**Work to complete:**
Pick out every line in the material below that contains the string "Point", treating uppercase and lowercase as different, and copy each of those lines in full.

--- begin Records to process ---

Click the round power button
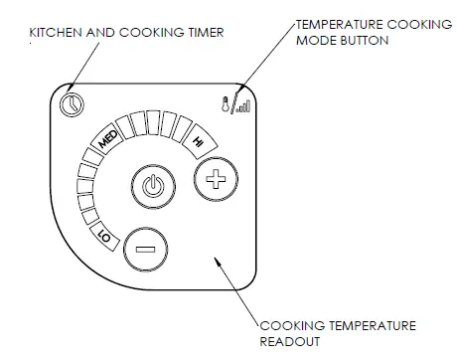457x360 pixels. [x=151, y=186]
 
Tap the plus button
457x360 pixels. [x=211, y=182]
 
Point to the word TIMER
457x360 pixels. [x=205, y=33]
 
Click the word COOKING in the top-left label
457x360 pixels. [x=150, y=33]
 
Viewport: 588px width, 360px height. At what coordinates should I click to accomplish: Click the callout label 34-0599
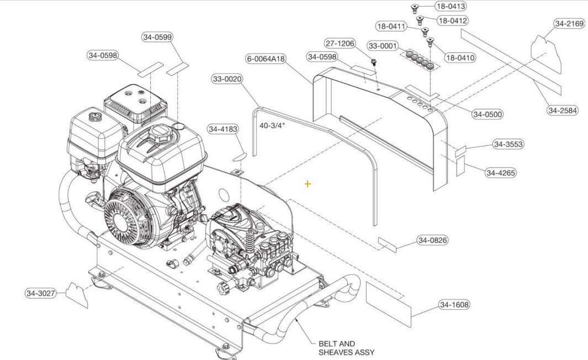(x=157, y=37)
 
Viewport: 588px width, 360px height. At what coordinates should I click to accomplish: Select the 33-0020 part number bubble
(x=227, y=79)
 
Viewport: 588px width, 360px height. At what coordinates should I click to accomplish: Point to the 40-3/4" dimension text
(x=272, y=125)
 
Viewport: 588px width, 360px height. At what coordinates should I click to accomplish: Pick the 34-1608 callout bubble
(x=455, y=305)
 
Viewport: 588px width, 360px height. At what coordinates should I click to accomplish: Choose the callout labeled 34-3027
(x=41, y=293)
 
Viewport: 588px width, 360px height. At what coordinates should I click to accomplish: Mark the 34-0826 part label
(x=432, y=240)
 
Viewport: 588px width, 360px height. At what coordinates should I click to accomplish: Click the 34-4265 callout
(x=501, y=173)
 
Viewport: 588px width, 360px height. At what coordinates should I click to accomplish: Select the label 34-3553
(x=508, y=144)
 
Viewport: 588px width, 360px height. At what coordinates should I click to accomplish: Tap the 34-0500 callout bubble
(x=488, y=114)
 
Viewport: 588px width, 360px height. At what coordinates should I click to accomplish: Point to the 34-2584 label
(x=563, y=110)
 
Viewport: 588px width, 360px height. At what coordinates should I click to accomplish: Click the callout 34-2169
(x=569, y=24)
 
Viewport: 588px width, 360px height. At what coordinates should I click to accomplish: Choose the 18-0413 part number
(x=451, y=7)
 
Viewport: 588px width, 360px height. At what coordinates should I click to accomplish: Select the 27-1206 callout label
(x=340, y=44)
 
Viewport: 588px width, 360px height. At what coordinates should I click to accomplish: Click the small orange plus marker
(x=308, y=184)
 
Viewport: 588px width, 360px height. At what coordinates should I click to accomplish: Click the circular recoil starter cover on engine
(x=125, y=220)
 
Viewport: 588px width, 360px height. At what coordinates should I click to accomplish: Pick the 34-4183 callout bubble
(x=223, y=129)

--- end Records to process ---

**The response:**
Point to the word TIMER
Viewport: 588px width, 360px height. At what coordinates should I click to accomplish: Point to the 40-3/4" dimension text
Viewport: 588px width, 360px height. At what coordinates should I click to accomplish: Point to the 34-2584 label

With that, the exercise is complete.